The following 3 body parts need our attention as much as our crows feet and smile lines to help them age well:
1. Your Neck
From your chin all the way down to your chest. This area is actually delicate, and suffers the same effects from sun exposure as your face does. And while most of use will not likely turn to cosmetic procedures to reverse the signs of aging, even if we did, there are not as many options available for the damage to the décolletage. You will be very unhappy if you've managed to keep your face sun-spot free, only to have your chest covered in them.
What you should do: While it will likely cause you to go through your facial products faster, you should be applying all the same products from your chest up. Your anti-wrinkle products and your SPF products. Or you can use separate products specifically designed for those areas, but at a minimum you should moisturize and use an SPF everyday. And you should apply all products in an upward motion - there's no point in using an anti-aging firming product if you're only going to drag the skin down with your pulling while applying.
2. The Backs of Your Hands
This is one of the first places to show signs of aging. Depending on your skin type and the frequency with which you wash your hands, you may or may not apply hand lotion regularly. I have a toddler and hand washing is a frequent event for me, so my hands get dry. There's always a lotion on my desk and in my purse. While moisture is important, the main thing most people neglect with their hands is the SPF. Like the skin of our necks and chest, the skin on the backs of our hands is more delicate than many other places. The backs are unlike the palms of our hands, which we are constantly using and therefore have constant cell-turnover. Additionally, if you spend any amount of time driving a car, then your hands on the steering wheel are getting harmful sun exposure while most of the rest of you is shaded in the car.
What you should do: Exfoliate weekly or bi-weekly, and apply SPF often. The hard thing about your hands is that they get washed more frequently than the rest of your body. So if you put sunscreen on in the morning, the next time you wash your hands you're back at square one. The thing is to find a hand lotion with sunscreen in it, and use it after every wash. I also keep a travel size sunscreen in my car console and apply a layer to the back of my hands on especially sunny days.
3. Your Feet
Sure, we get pedicures weekly (or monthly, if we're lucky), and they use callous remover and scrubs. But on a daily basis, our feet go through a lot and need daily TLC to keep the dry heel crack from becoming a permanent foot trait. Although if you wear a lot of open shoes and are in a sunny region, the tops of your feet need sun protection as well. This is often forgotten.

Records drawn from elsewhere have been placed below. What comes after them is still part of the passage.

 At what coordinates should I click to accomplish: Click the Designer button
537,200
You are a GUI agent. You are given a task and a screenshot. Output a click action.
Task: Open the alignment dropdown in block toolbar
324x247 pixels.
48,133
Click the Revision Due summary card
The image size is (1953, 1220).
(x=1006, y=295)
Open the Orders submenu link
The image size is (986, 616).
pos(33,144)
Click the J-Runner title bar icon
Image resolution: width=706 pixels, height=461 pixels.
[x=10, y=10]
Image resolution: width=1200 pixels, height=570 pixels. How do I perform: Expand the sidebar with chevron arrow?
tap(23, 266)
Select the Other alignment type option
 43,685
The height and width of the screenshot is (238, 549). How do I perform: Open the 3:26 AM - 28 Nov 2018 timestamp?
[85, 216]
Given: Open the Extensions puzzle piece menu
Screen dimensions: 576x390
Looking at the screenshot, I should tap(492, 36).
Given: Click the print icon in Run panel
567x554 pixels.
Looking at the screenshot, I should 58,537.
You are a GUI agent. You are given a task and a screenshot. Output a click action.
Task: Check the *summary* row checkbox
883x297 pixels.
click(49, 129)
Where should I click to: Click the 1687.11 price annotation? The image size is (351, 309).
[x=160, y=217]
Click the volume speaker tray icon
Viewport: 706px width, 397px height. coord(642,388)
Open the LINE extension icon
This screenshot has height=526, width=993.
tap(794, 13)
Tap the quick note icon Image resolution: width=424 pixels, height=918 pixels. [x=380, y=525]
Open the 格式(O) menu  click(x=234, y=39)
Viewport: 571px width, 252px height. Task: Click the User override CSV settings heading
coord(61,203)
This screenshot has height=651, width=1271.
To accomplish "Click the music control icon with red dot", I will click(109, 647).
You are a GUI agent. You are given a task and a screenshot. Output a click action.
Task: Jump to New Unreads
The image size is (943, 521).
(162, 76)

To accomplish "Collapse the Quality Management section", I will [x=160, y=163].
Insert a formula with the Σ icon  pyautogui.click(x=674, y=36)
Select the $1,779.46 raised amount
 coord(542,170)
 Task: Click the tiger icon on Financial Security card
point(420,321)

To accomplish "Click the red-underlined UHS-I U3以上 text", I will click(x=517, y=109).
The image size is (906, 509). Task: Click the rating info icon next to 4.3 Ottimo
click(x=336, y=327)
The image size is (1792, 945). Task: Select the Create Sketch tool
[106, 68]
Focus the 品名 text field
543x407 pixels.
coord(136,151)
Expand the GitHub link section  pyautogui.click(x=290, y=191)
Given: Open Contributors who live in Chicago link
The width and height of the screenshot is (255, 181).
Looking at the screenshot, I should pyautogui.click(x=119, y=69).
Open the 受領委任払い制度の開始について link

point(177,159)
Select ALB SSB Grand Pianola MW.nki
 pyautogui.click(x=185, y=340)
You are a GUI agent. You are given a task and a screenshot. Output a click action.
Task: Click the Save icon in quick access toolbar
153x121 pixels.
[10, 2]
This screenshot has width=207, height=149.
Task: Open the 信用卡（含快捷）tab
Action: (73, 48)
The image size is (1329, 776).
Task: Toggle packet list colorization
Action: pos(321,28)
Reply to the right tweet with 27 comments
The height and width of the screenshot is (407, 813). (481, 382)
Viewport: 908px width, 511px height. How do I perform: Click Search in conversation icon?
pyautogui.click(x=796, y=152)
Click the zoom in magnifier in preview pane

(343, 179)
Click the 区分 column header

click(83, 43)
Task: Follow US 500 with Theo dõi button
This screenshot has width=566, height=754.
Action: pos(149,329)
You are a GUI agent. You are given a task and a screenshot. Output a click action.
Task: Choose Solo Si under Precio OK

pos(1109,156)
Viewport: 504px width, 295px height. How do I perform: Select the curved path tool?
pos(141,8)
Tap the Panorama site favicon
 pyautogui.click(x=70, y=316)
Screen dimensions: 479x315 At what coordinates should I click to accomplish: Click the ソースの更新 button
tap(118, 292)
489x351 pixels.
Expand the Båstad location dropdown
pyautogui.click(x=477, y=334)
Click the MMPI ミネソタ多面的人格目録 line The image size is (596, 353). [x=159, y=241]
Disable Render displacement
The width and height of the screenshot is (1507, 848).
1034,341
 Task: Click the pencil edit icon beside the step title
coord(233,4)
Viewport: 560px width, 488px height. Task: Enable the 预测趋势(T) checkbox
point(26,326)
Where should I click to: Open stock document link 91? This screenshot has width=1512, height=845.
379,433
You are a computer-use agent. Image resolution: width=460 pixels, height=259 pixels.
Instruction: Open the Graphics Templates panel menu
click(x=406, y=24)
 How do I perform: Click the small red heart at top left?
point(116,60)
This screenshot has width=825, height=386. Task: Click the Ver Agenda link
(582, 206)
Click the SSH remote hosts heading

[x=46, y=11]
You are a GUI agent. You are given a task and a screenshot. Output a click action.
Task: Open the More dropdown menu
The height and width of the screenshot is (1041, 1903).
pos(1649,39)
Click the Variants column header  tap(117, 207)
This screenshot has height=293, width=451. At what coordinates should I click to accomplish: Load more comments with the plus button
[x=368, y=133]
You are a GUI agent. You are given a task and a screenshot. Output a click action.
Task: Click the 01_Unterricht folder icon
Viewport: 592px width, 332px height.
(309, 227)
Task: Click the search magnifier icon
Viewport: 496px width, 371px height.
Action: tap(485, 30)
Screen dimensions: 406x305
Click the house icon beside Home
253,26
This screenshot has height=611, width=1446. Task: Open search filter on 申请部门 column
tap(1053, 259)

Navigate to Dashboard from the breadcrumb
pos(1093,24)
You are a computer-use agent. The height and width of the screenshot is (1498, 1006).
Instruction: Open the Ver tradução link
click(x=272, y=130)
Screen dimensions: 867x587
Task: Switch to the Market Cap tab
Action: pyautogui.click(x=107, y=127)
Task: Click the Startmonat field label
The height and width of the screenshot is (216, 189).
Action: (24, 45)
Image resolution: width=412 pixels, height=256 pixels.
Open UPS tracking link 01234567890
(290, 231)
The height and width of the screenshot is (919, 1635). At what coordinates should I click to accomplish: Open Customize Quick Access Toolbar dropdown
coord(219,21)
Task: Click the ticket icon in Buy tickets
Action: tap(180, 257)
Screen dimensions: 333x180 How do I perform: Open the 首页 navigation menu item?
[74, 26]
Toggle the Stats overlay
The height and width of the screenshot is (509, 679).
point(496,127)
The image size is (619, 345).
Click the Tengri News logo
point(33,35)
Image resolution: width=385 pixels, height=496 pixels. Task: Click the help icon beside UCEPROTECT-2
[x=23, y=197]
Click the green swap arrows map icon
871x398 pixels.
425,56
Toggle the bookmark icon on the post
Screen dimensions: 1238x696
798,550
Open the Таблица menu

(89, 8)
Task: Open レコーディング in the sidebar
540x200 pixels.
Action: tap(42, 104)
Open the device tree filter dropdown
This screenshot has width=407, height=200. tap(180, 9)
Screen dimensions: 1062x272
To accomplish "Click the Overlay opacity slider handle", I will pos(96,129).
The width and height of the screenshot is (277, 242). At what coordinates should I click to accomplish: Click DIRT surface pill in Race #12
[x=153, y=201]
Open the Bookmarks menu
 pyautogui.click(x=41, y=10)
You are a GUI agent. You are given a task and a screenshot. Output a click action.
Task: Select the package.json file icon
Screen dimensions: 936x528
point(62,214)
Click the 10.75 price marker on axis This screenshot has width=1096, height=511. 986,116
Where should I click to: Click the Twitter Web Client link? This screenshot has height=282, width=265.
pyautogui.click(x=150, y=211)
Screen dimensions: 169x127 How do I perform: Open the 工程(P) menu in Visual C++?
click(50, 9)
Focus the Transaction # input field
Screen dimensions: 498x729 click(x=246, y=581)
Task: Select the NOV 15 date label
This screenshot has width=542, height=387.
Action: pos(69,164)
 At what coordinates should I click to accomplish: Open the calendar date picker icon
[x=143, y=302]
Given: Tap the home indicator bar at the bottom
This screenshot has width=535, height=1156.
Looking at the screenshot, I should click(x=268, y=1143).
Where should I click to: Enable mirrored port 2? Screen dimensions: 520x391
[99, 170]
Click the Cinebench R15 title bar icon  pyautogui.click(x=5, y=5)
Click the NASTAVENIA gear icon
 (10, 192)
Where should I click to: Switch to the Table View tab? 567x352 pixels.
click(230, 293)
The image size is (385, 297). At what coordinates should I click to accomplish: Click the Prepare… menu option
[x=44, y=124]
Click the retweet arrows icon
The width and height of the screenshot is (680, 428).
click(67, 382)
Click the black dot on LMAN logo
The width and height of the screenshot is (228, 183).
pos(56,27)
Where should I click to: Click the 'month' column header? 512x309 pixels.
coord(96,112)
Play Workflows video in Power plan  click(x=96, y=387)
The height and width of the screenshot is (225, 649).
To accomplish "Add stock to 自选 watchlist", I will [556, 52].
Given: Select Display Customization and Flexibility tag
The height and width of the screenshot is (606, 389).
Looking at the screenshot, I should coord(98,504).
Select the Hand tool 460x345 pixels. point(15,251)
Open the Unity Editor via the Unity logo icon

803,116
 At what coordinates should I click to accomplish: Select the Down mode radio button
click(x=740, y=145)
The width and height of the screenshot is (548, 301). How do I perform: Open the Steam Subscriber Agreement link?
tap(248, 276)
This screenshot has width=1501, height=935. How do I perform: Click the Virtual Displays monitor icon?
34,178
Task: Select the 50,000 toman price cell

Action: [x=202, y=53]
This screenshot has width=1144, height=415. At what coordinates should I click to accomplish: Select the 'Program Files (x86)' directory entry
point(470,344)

What you should do: It's really all about the moisture with the feet skin. In the morning, right after your shower, or at least 10 minutes before you put shoes on, apply lotion. At night is when you can do a deep moisture treatment if you're so inclined: using a more intense formula, apply before bed then sleep with socks on. Your feet will stay soft between pedicures, and likely your callouses won't be as noticeable. While you can buy specific foot lotions, this is where I like to use up those travel and sample sized lotions that I don't like for any other part of my body. (I'm currently using up some Body Shop Body Butter that was just too fragrant for use closer to my nose.)